### WHAT YOU SHOULD DO:
All records should be reproduced verbatim.

--- EXERCISE MATERIAL Enclosed Below ---

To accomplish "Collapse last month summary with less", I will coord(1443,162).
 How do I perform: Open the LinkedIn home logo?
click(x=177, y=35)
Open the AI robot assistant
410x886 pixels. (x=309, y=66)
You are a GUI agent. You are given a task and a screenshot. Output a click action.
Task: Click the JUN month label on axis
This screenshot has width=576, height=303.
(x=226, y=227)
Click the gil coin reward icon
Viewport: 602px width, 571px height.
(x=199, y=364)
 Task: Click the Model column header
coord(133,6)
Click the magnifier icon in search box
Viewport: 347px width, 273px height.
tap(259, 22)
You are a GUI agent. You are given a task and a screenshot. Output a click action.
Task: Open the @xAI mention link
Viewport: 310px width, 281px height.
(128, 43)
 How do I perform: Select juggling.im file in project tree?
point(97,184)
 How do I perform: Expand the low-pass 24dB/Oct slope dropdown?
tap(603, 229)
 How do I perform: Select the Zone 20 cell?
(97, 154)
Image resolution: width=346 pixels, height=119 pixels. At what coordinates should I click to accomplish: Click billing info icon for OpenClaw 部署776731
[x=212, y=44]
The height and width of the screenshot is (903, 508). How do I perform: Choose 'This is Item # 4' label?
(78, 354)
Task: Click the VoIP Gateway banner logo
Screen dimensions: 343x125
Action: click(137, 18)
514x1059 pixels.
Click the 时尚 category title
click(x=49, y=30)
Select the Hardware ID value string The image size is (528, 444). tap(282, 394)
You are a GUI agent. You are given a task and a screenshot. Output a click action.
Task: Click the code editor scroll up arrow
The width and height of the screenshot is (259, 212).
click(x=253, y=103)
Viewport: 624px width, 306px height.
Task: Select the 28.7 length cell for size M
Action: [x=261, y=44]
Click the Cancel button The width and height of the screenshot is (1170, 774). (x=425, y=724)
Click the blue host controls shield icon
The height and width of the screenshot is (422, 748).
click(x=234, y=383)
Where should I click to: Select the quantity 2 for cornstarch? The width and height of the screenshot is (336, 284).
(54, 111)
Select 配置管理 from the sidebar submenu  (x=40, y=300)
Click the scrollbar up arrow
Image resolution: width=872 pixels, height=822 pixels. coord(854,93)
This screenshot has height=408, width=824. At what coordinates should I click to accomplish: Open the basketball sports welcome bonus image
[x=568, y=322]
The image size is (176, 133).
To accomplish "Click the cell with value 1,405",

--- End of Enclosed EXERCISE MATERIAL ---

### ANSWER TO THE EXERCISE:
To accomplish "Collapse last month summary with less", I will coord(1443,162).
 How do I perform: Open the LinkedIn home logo?
click(x=177, y=35)
Open the AI robot assistant
410x886 pixels. (x=309, y=66)
You are a GUI agent. You are given a task and a screenshot. Output a click action.
Task: Click the JUN month label on axis
This screenshot has width=576, height=303.
(x=226, y=227)
Click the gil coin reward icon
Viewport: 602px width, 571px height.
(x=199, y=364)
 Task: Click the Model column header
coord(133,6)
Click the magnifier icon in search box
Viewport: 347px width, 273px height.
tap(259, 22)
You are a GUI agent. You are given a task and a screenshot. Output a click action.
Task: Open the @xAI mention link
Viewport: 310px width, 281px height.
(128, 43)
 How do I perform: Select juggling.im file in project tree?
point(97,184)
 How do I perform: Expand the low-pass 24dB/Oct slope dropdown?
tap(603, 229)
 How do I perform: Select the Zone 20 cell?
(97, 154)
Image resolution: width=346 pixels, height=119 pixels. At what coordinates should I click to accomplish: Click billing info icon for OpenClaw 部署776731
[x=212, y=44]
The height and width of the screenshot is (903, 508). How do I perform: Choose 'This is Item # 4' label?
(78, 354)
Task: Click the VoIP Gateway banner logo
Screen dimensions: 343x125
Action: click(137, 18)
514x1059 pixels.
Click the 时尚 category title
click(x=49, y=30)
Select the Hardware ID value string The image size is (528, 444). tap(282, 394)
You are a GUI agent. You are given a task and a screenshot. Output a click action.
Task: Click the code editor scroll up arrow
The width and height of the screenshot is (259, 212).
click(x=253, y=103)
Viewport: 624px width, 306px height.
Task: Select the 28.7 length cell for size M
Action: [x=261, y=44]
Click the Cancel button The width and height of the screenshot is (1170, 774). (x=425, y=724)
Click the blue host controls shield icon
The height and width of the screenshot is (422, 748).
click(x=234, y=383)
Where should I click to: Select the quantity 2 for cornstarch? The width and height of the screenshot is (336, 284).
(54, 111)
Select 配置管理 from the sidebar submenu  (x=40, y=300)
Click the scrollbar up arrow
Image resolution: width=872 pixels, height=822 pixels. coord(854,93)
This screenshot has height=408, width=824. At what coordinates should I click to accomplish: Open the basketball sports welcome bonus image
[x=568, y=322]
The image size is (176, 133).
To accomplish "Click the cell with value 1,405",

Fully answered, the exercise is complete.